On our most recent Women in Youth Ministry podcast, youth pastor and educator Azia Raju shared her heart for empowering students to embrace their spiritual leadership right now—not someday in the future. As a youth pastor of over 15 years, conference speaker, and founder of Young Leaders’ Life, Azia equips churches across Metro Detroit and beyond to release young people into active ministry. Her passion is helping youth and adults alike recognize that students already carry the gifts, wisdom, and spiritual authority to lead. Drawing from her own journey of faith and leadership, Azia invites churches to shift their culture, listen deeply to the next generation, and trust the Spirit’s power at work in them today.
1. Name Their Power
Azia shared that her own passion for ministry began when someone told her she already carried spiritual authority. The same is true for our students: they need adults who see their gifts and call them out loud. When we name the Spirit’s work in them, they begin to see it too.
2. Take Scripture Seriously
Heather pointed to 2 Timothy 3—reminding us that spiritual education starts young. Teaching students not just what the Bible says, but how to wrestle with it, helps them build a faith they can lead from, not just inherit. Azia says it best – she’s not a “fun” youth pastor. But she’s a youth pastor who equips students. They can bring the fun themselves.
3. Invite Them Into Real Leadership
Empowerment means more than assigning tasks; it means giving students real voice and responsibility. Include them in decision-making, let them speak into the budget, let them shape worship, and—most importantly—listen when they speak. Their perspective is not a sidebar; it’s sacred insight.
4. Affirm All Kinds of Leaders
Leadership doesn’t always look loud. Heather and Azia both noted the power of recognizing introverted, reflective, or artistic students as spiritual leaders too. When we broaden our definition of leadership, we broaden the circle of belonging.
5. Let Them Lead Where They’re Passionate
Don’t force every student into the same mold. Some will thrive in the pulpit; others will shine behind the camera, in the art room, or organizing service projects. The goal isn’t conformity—it’s calling.
6. Step Aside (and Cheer Loudly)
Adults often unintentionally block student leadership because of fear—fear of failure, chaos, or losing control. Azia challenged adults to get out of the way and celebrate what students can do when trusted. Sometimes the holiest act of leadership is stepping aside.

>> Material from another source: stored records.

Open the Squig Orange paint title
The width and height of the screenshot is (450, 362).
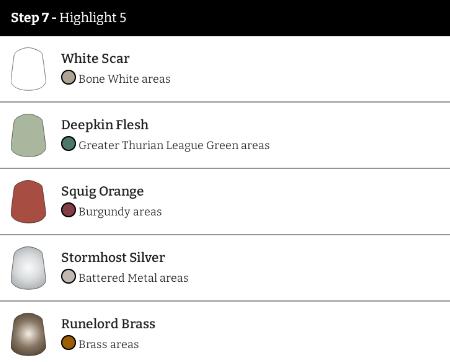pyautogui.click(x=103, y=192)
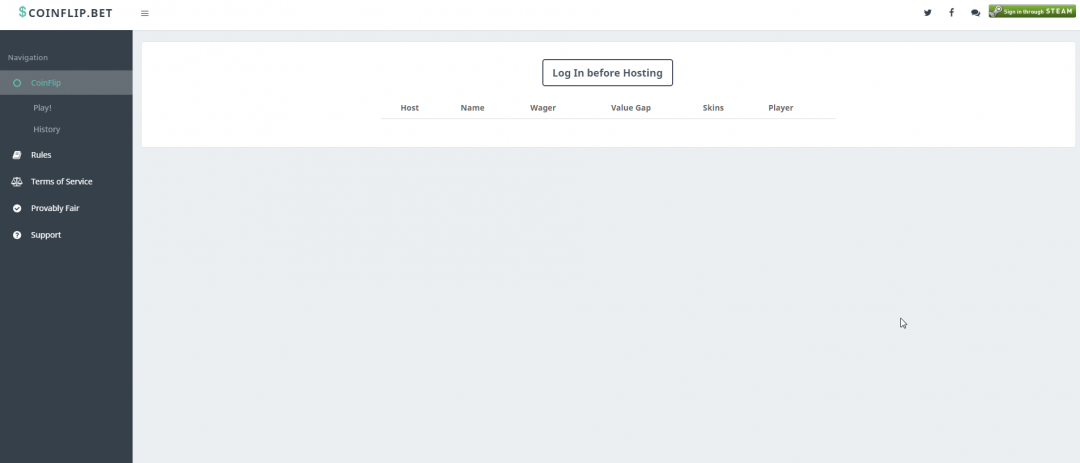This screenshot has height=463, width=1080.
Task: Open the chat bubbles icon
Action: coord(975,13)
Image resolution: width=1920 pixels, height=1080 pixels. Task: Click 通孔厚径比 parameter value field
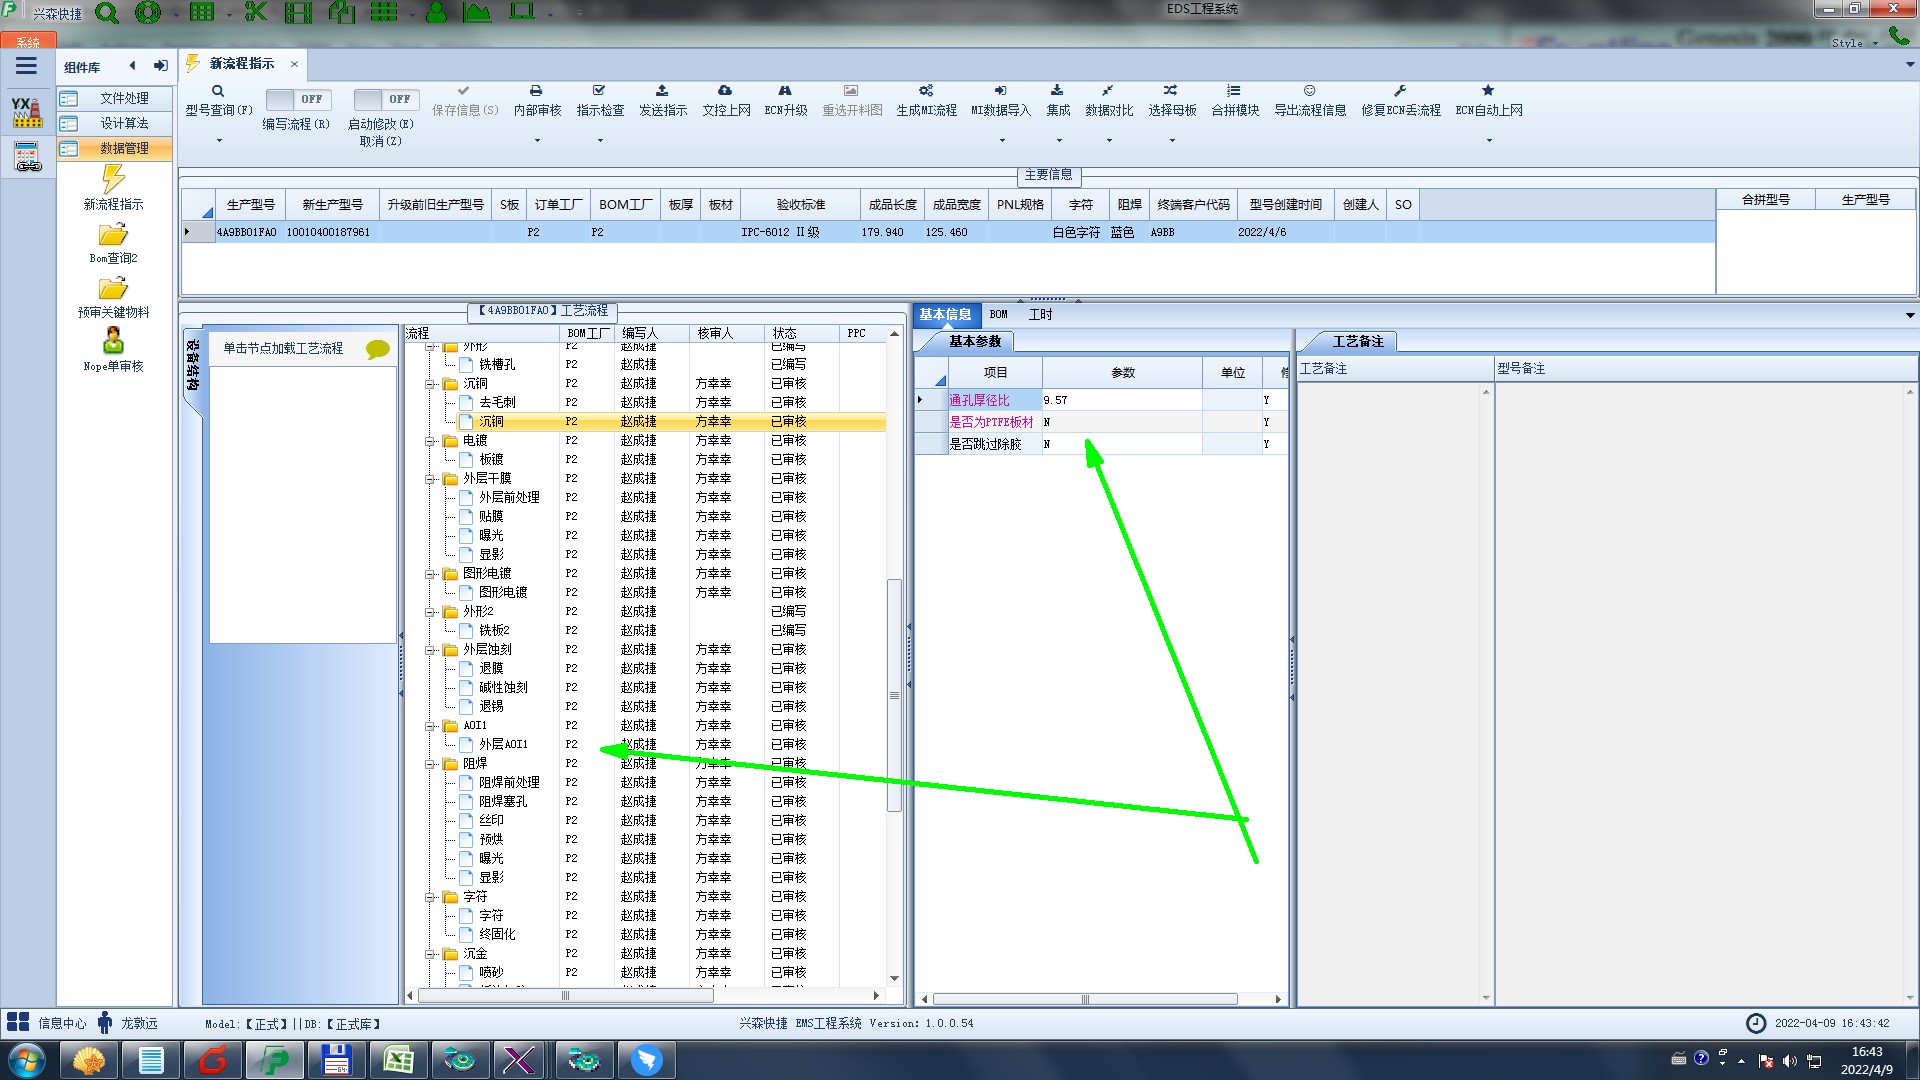pyautogui.click(x=1120, y=400)
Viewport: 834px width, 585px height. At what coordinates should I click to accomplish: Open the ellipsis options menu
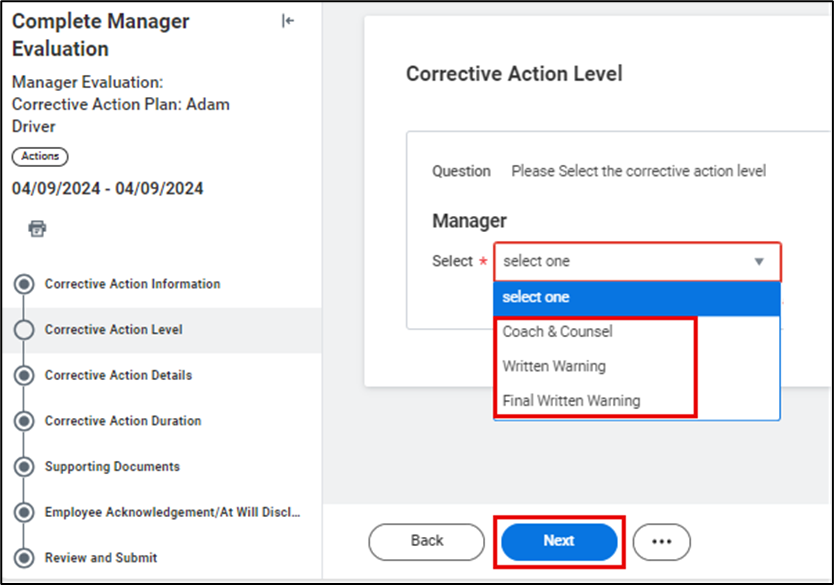[x=662, y=541]
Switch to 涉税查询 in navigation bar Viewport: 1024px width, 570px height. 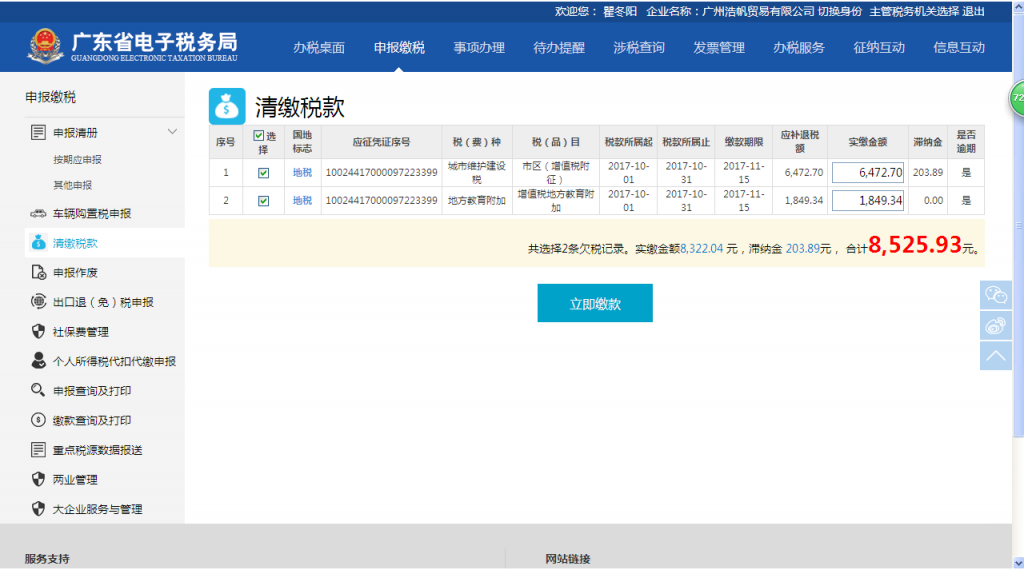coord(638,48)
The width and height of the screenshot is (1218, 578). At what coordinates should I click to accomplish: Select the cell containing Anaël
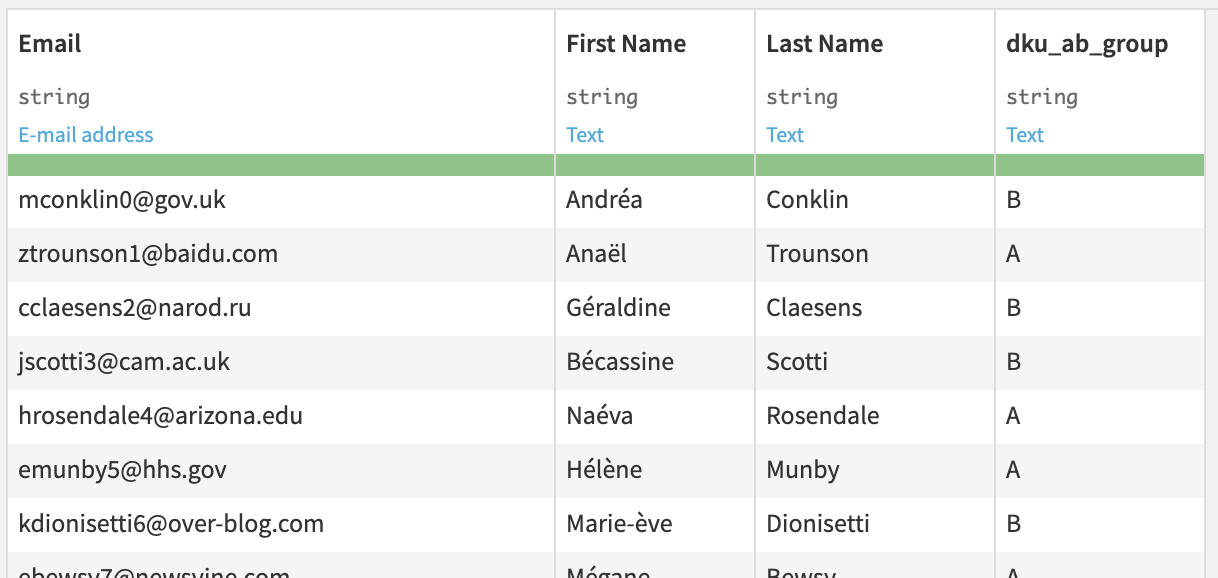coord(596,254)
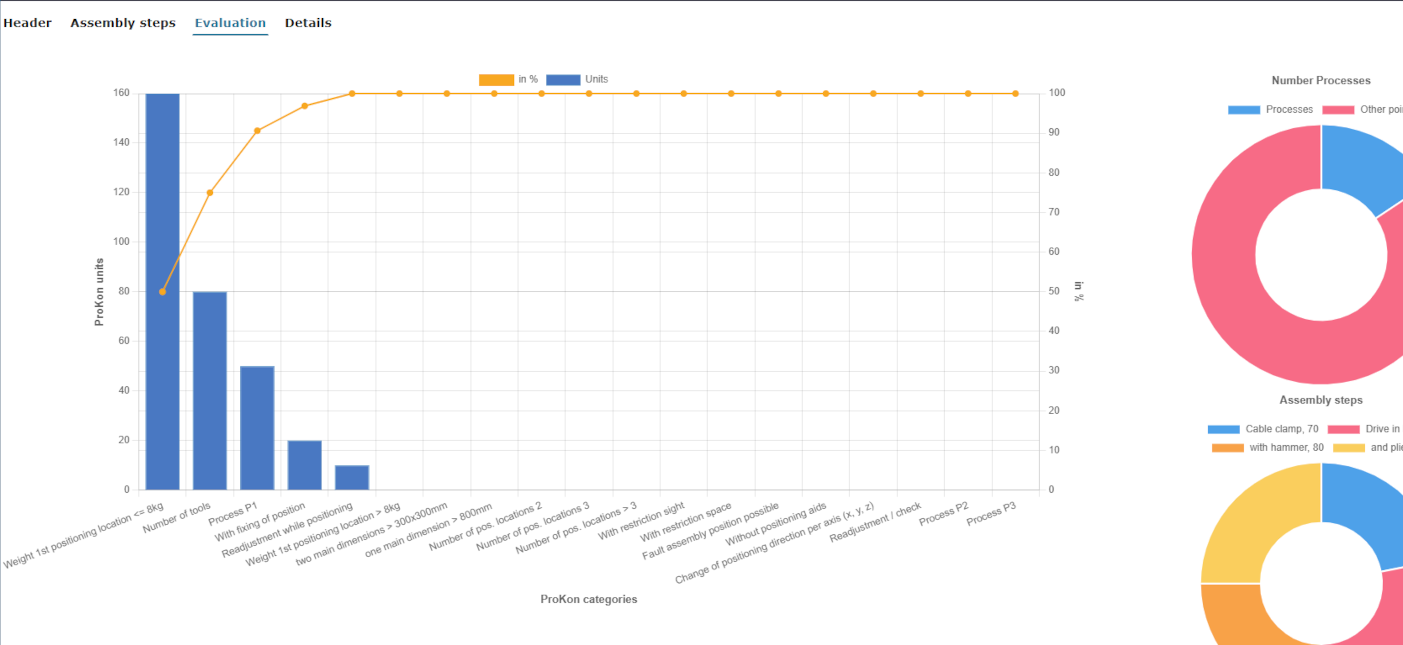This screenshot has height=645, width=1403.
Task: Toggle the orange 'in %' legend item
Action: pyautogui.click(x=509, y=80)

7. Equip Them to Be Missionaries of Hope
Young people live in a world that can feel cynical and hopeless. Azia and Heather both emphasized giving students not just jobs to do, but a message to carry: hope. When they lead with hope, they don’t just fill roles—they change culture.
Do you view young people as a problem to be solved or a wonder to behold?
Youth Ministry Veteran Mark Oestricher has been repeating this statement for the last 18 months or so – and it echoes in our minds.
Empowering students isn’t a gimmick or a program. It’s discipleship in motion. When we treat students as “a wonder to behold,” we mirror the way God sees them: already equipped, already beloved, and already ready to lead.